═══ Dataset records

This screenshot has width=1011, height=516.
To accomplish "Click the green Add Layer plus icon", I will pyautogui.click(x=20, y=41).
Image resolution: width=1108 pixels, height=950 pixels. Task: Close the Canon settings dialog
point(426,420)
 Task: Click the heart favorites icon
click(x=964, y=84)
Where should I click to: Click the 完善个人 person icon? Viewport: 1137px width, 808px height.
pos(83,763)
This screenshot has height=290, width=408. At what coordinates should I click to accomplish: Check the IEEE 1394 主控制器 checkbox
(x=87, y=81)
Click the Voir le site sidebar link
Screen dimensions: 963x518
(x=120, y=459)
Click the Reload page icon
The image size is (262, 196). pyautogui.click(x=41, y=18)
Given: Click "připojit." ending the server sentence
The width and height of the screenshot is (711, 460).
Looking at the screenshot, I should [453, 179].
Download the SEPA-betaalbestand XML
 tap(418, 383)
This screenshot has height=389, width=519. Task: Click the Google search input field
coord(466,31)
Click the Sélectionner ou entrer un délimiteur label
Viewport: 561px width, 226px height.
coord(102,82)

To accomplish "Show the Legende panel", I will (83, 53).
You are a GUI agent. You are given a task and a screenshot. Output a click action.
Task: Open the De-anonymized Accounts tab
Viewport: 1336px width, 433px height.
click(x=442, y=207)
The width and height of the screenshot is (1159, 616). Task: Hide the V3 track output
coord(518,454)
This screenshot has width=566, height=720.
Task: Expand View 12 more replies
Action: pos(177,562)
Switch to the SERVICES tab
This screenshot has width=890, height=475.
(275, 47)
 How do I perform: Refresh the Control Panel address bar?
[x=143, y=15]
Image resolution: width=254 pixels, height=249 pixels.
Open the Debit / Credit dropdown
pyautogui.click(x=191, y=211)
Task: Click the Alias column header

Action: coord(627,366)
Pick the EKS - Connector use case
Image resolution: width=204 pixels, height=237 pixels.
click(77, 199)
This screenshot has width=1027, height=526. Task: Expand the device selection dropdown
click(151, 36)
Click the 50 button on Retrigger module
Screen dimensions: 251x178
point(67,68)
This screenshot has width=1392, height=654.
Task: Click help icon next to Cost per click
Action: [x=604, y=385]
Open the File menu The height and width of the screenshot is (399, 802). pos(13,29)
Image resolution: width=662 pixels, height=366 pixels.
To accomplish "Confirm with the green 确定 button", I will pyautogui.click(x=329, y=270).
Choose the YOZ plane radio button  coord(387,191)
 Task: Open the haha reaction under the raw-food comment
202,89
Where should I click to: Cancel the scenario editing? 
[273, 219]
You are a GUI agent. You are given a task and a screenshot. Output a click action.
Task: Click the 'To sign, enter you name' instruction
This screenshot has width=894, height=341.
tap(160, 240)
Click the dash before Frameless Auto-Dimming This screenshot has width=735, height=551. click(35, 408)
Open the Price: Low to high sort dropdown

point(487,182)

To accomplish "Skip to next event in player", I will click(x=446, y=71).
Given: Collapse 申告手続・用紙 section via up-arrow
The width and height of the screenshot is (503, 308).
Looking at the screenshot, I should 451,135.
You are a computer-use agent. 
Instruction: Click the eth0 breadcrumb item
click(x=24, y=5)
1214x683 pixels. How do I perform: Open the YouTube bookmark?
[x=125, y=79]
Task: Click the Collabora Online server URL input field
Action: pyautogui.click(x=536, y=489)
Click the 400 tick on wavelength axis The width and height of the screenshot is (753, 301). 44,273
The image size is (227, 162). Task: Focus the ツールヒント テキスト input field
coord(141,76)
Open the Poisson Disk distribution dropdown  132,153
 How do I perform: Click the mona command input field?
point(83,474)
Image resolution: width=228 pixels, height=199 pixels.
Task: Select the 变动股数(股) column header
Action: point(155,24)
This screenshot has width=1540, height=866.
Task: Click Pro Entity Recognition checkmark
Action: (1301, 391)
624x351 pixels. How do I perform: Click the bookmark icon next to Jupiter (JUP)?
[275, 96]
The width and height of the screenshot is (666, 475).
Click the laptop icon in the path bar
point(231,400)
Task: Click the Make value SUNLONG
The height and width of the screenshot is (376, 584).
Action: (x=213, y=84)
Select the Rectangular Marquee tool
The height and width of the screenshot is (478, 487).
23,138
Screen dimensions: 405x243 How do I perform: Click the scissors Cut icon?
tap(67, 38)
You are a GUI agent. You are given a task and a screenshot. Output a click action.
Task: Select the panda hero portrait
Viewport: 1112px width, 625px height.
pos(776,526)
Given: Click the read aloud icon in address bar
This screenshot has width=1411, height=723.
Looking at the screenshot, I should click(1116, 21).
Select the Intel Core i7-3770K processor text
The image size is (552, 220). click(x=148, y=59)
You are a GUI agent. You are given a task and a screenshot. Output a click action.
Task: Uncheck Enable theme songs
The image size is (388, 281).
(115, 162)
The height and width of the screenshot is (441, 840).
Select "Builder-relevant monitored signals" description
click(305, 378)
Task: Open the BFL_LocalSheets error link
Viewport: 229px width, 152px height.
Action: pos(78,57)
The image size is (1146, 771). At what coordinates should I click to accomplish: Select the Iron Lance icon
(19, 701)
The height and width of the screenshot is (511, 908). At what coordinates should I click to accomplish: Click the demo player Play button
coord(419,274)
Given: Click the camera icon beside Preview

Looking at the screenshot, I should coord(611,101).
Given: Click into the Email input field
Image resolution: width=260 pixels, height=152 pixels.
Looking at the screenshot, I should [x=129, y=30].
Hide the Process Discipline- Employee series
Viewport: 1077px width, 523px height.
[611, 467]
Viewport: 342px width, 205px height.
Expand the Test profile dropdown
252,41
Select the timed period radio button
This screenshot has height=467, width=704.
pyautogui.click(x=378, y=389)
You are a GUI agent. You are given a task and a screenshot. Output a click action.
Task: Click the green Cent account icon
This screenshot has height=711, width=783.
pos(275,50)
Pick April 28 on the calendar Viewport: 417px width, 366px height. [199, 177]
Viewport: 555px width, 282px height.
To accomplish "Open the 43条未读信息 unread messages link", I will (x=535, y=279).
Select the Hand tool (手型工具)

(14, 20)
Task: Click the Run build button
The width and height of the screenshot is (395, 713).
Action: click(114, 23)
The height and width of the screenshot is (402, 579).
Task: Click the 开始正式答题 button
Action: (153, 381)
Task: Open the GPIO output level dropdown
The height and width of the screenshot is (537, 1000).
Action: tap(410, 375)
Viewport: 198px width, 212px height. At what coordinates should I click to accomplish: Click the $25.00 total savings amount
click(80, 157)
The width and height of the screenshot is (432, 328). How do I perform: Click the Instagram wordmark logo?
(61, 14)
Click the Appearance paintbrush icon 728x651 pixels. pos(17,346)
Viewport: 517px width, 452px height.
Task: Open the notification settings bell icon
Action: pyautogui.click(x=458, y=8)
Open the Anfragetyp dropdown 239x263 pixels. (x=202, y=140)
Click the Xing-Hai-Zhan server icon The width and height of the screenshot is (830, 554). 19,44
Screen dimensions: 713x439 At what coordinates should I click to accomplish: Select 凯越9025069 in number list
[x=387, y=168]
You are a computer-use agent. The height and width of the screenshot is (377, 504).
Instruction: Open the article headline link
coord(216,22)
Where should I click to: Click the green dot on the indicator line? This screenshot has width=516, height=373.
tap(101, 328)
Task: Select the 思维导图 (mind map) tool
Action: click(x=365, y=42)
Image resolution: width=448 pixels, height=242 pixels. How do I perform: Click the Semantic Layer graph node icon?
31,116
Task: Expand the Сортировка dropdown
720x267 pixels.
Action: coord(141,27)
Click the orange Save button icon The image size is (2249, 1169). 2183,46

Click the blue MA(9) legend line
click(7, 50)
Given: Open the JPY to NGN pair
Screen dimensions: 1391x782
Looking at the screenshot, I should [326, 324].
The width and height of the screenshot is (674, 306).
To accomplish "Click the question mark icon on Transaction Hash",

══════

§ **Work task**
Starting at the line that has "The height and width of the screenshot is (511, 908)." in the records above, restate word for word every line until the one that has "Click the Xing-Hai-Zhan", and include that one as well.

§ **Answer box**
The height and width of the screenshot is (511, 908). At what coordinates should I click to accomplish: Click the demo player Play button
coord(419,274)
Given: Click the camera icon beside Preview

Looking at the screenshot, I should coord(611,101).
Given: Click into the Email input field
Image resolution: width=260 pixels, height=152 pixels.
Looking at the screenshot, I should [x=129, y=30].
Hide the Process Discipline- Employee series
Viewport: 1077px width, 523px height.
[611, 467]
Viewport: 342px width, 205px height.
Expand the Test profile dropdown
252,41
Select the timed period radio button
This screenshot has height=467, width=704.
pyautogui.click(x=378, y=389)
You are a GUI agent. You are given a task and a screenshot. Output a click action.
Task: Click the green Cent account icon
This screenshot has height=711, width=783.
pos(275,50)
Pick April 28 on the calendar Viewport: 417px width, 366px height. [199, 177]
Viewport: 555px width, 282px height.
To accomplish "Open the 43条未读信息 unread messages link", I will (x=535, y=279).
Select the Hand tool (手型工具)

(14, 20)
Task: Click the Run build button
The width and height of the screenshot is (395, 713).
Action: click(114, 23)
The height and width of the screenshot is (402, 579).
Task: Click the 开始正式答题 button
Action: (153, 381)
Task: Open the GPIO output level dropdown
The height and width of the screenshot is (537, 1000).
Action: tap(410, 375)
Viewport: 198px width, 212px height. At what coordinates should I click to accomplish: Click the $25.00 total savings amount
click(80, 157)
The width and height of the screenshot is (432, 328). How do I perform: Click the Instagram wordmark logo?
(61, 14)
Click the Appearance paintbrush icon 728x651 pixels. pos(17,346)
Viewport: 517px width, 452px height.
Task: Open the notification settings bell icon
Action: pyautogui.click(x=458, y=8)
Open the Anfragetyp dropdown 239x263 pixels. (x=202, y=140)
Click the Xing-Hai-Zhan server icon The width and height of the screenshot is (830, 554). 19,44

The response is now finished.